-- RECORD SET follows --

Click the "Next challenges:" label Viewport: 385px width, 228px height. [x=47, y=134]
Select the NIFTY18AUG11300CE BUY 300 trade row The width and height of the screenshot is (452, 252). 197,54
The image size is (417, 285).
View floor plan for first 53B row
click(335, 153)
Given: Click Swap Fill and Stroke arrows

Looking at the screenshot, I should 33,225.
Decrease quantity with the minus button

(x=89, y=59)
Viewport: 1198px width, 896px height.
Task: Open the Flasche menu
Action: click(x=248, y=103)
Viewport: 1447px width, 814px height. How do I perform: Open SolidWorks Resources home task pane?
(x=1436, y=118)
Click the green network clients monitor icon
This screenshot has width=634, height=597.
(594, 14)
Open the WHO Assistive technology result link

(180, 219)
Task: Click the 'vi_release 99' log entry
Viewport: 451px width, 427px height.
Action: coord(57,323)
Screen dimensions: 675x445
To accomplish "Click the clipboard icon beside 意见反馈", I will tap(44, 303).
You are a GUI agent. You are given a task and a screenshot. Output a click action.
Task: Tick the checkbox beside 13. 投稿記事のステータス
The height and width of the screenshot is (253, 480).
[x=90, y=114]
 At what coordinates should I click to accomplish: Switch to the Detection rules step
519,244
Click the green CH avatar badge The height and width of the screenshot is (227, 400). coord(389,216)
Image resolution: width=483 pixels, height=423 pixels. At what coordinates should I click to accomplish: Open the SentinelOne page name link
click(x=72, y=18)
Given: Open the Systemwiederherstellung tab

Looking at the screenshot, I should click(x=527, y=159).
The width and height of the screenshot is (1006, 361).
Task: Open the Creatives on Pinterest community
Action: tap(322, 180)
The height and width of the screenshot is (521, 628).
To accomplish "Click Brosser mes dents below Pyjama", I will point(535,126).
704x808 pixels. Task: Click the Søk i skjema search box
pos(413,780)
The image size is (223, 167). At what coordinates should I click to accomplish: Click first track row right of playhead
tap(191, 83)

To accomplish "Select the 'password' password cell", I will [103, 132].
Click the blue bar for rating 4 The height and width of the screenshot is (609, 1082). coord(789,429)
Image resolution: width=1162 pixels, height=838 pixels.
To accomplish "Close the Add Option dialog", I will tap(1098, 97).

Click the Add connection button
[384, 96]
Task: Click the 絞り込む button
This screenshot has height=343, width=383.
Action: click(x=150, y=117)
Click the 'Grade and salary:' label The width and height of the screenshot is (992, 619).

-- RECORD SET concluded --

• WORK INSTRUCTIONS:
Answer with one number only: how many lines above contain the word "Select".

• SOLUTION:
2